No vigor do ideário iluminista, quando o papel social da mulher estava sendo fortemente alinhavado ao da “boa mãe” e ao da competente dona de casa (ANDERSON e ZINSSER, 2009), Dora é conduzida por seu pai até Freud para que este a colocasse “no bom caminho” (FREUD, 1989, p. 33). Dora não vinha se mostrando uma moça de bom comportamento, pois estava irredutível na exigência de que seu pai rompesse o relacionamento que mantinha com o Sr. e a Sra. K, dois antigos amigos de sua família. Sem contar que já fazia algum tempo que Dora começara a dar sinais de “abatimento, irritabilidade e ideias suicidas” (Ibidem, p. 32).
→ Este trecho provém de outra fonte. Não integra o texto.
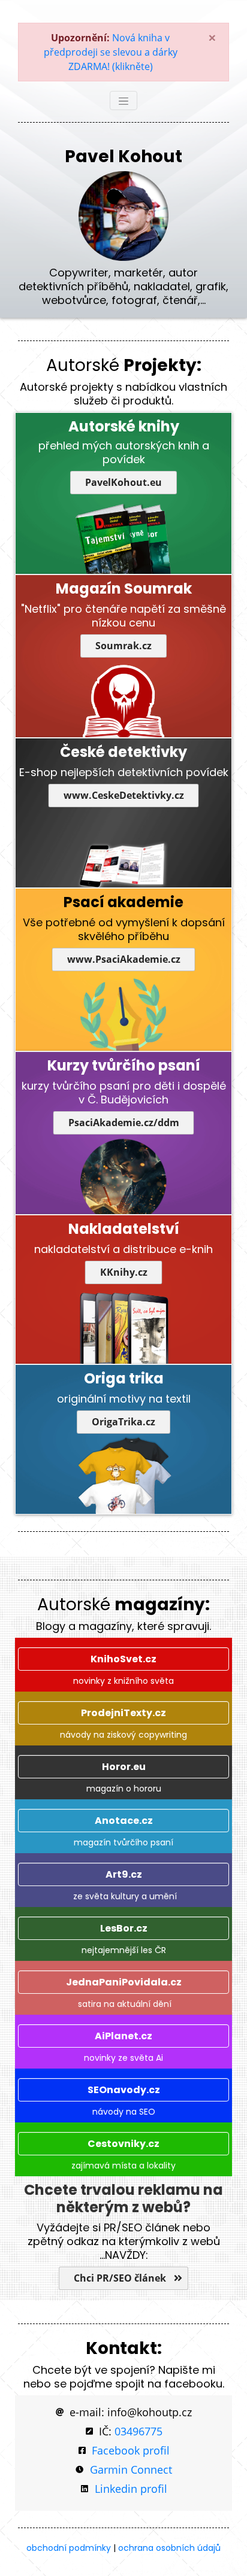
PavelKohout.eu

Dora é diagnosticada por Freud como uma histérica, mas uma histérica diferente das outras. Em correspondência a Wilhelm Fliess[2], quando Freud rascunhava o que é hoje conhecido mais como Caso Dora, ele diz: “de qualquer forma, é a coisa mais sutil que já escrevi, e produzirá um efeito ainda mais aterrador que de hábito” (Ibidem, p. 13).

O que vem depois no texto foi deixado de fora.